The EMR offers a number of advantages to the workflow of MRI facilities, such as being a repository for patient data like implant history, which could complicate whether a patient should undergo an MRI scan, according to Amanda Golsch, a senior business analyst at Tri-Health in Cincinnati.
"If a patient received an implant five years ago, that is information that is contained in the EMR and carries forward," Golsch said in an interview with AuntMinnie.com after her SMRT 2019 talk. "This helps with efficiency. This information does not have to be reentered once it is in the EMR."
If a patient relocates out of a given geographic area, the patient data can travel with that patient via the EMR, offering better tracking of patients with implants, she noted.
The EMR can be customized for institutions and can be used for multiple purposes, including communication, research, and education, as well as workflow efficiency, Golsch said. But at the same time, any EMR needs to be user friendly to be widely adopted and avoid having technologists frequently calling an IT help desk and being on hold to troubleshoot any challenges that arise, according to Golsch.
"If it is not easy to use, it will not be used," she said.
Typically, MR technologists see documentation from a nurse, who was an earlier point of contact with the patient, on the EMR and can verify that documentation via the EMR, which is then updated as "completed" by the nurse and technologist, Golsch noted.

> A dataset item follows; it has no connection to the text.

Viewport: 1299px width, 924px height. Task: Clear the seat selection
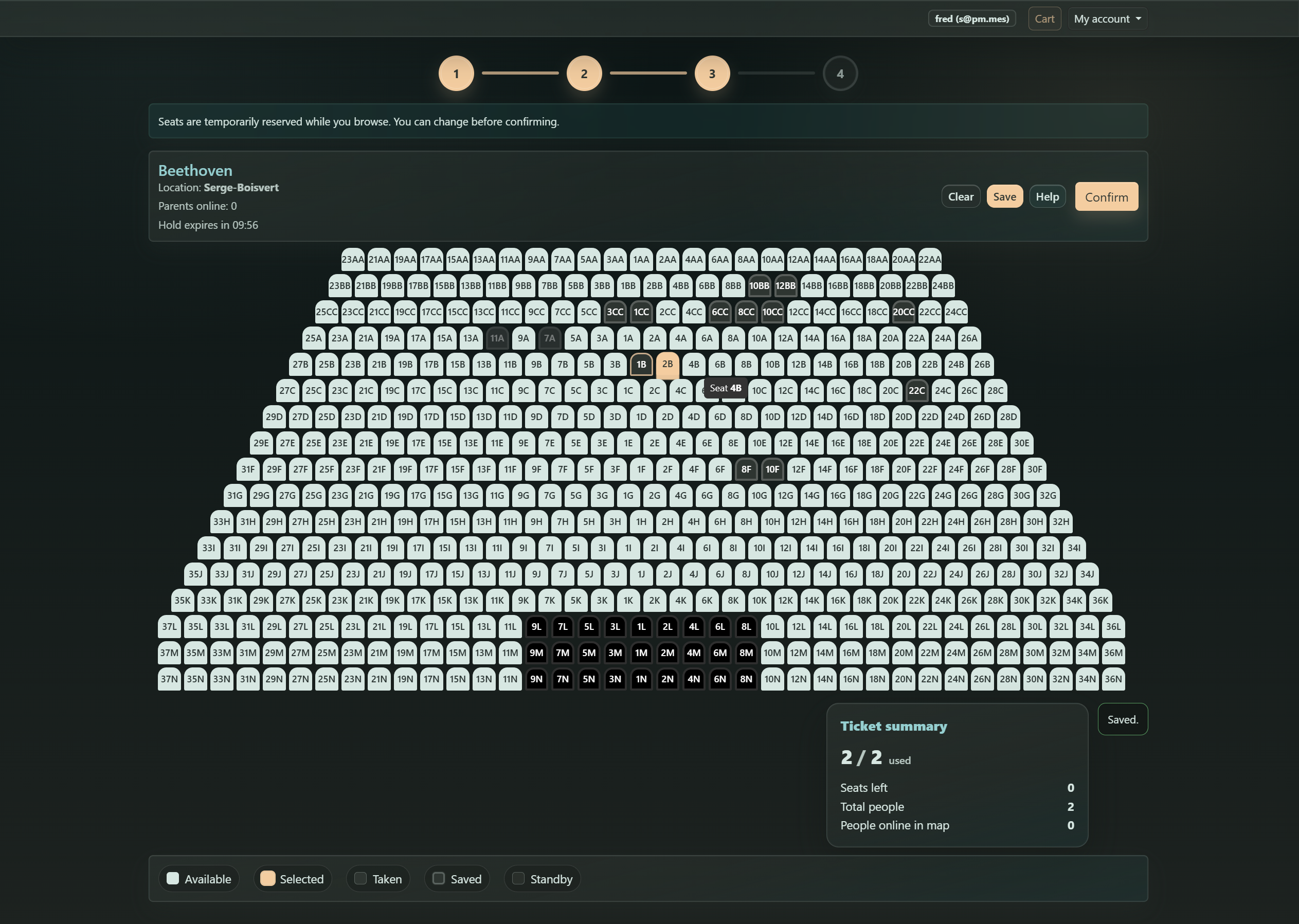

"We want to make sure the information is easy to access and communicated in many different ways [to technologists]. A resource, such as a website, can be accessed in a couple of different locations in the EMR," she said. "Not every technologist accesses information in exactly the same way."

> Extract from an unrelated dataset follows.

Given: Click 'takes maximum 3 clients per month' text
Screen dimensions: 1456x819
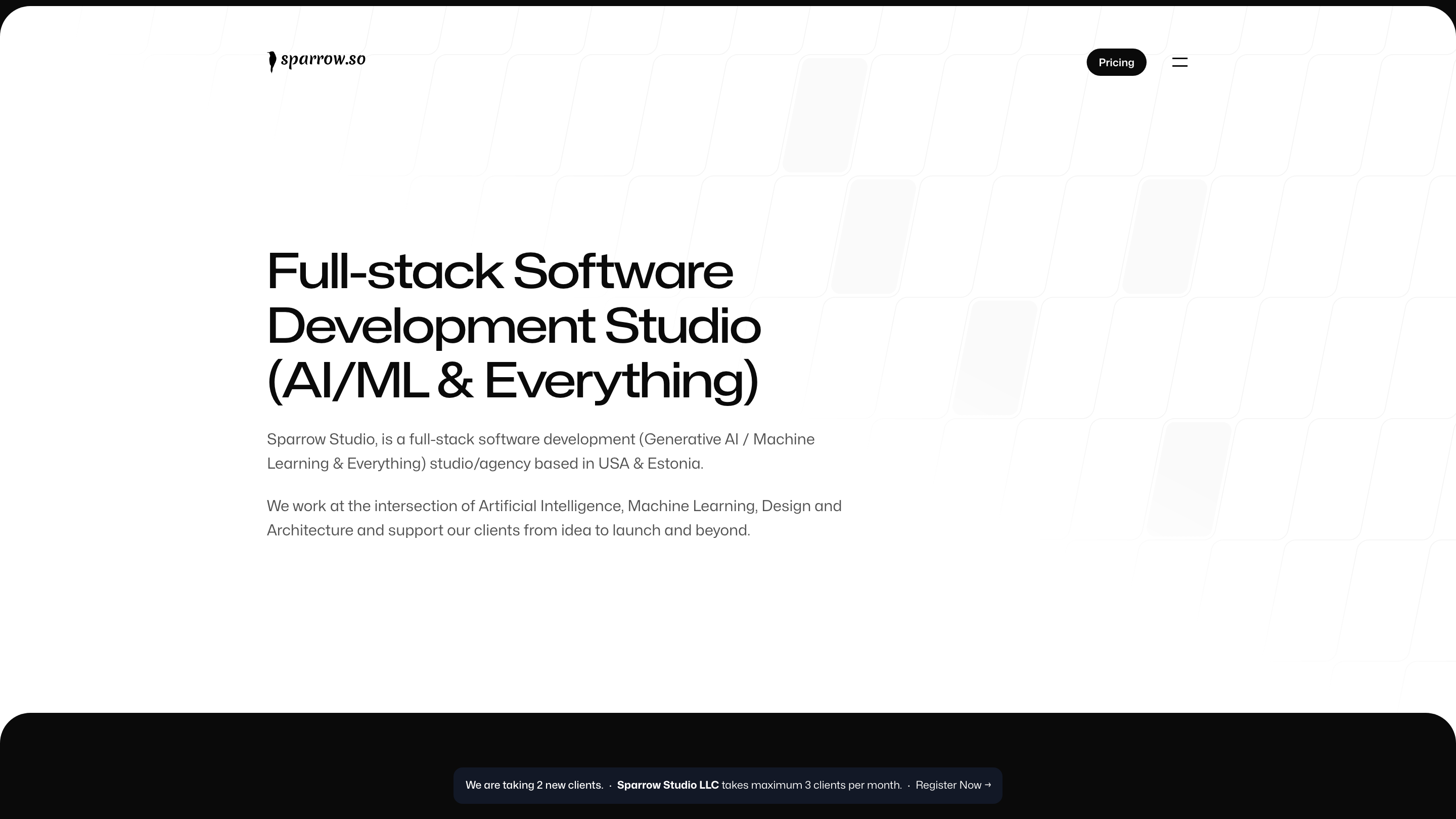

Appropriate utilization has become a major issue, especially with relatively expensive modalities such as MRI, and the U.S. Centers for Medicare and Medicaid Services has mandated that physicians first need to refer to appropriate use criteria. EMRs can help by incorporating appropriate use criteria that are presented to referring physicians when they order examinations like CT and MRI through the EMR, according to Golsch.
"Physicians placing these orders need to consult appropriate use criteria," she said. "If they do not use it, they can be considered an outlier."
The EMR can also provide alerts to MR technologists with respect to scanners that should not be used to image particular patients, Golsch noted.
"Patients who are unable to be scanned on certain scanners due to implants that they may have would be identified," she said. "There would be an alert, for example, indicating not to scan a patient on 3T due to an implant."
Such alerts also avoid unnecessary set up of a room that will not be used, preventing scheduling of a particular imaging examination in a given location, Golsch added.
But certain elements of the MRI suite's workflow have not yet been adapted for the EMR. For example, for the time being, the MRI safety sheet requires a printout to obtain a signature.
"If an electronic signature pad becomes available, then we could do away with the paper form," Golsch noted. "Once that is in place, we could do away with paper."
Mobile devices, whether smartphones or tablets, can be employed by technologists to check in patients who are scheduled to be imaged and to refer to their worklist. But Golsch cautioned against technologists using their personal devices to guard against privacy invasions. Rather, facilities should provide their own devices to staff.
"Hospitals should have designated iPhones or iPads, for example, that stay there," she said. "They should not be going out to dinner with the device."
To have the EMR function optimally in the MRI suite, proper documentation is needed.
"If you do not document properly within the EMR, you will not the full effect," Golsch stressed.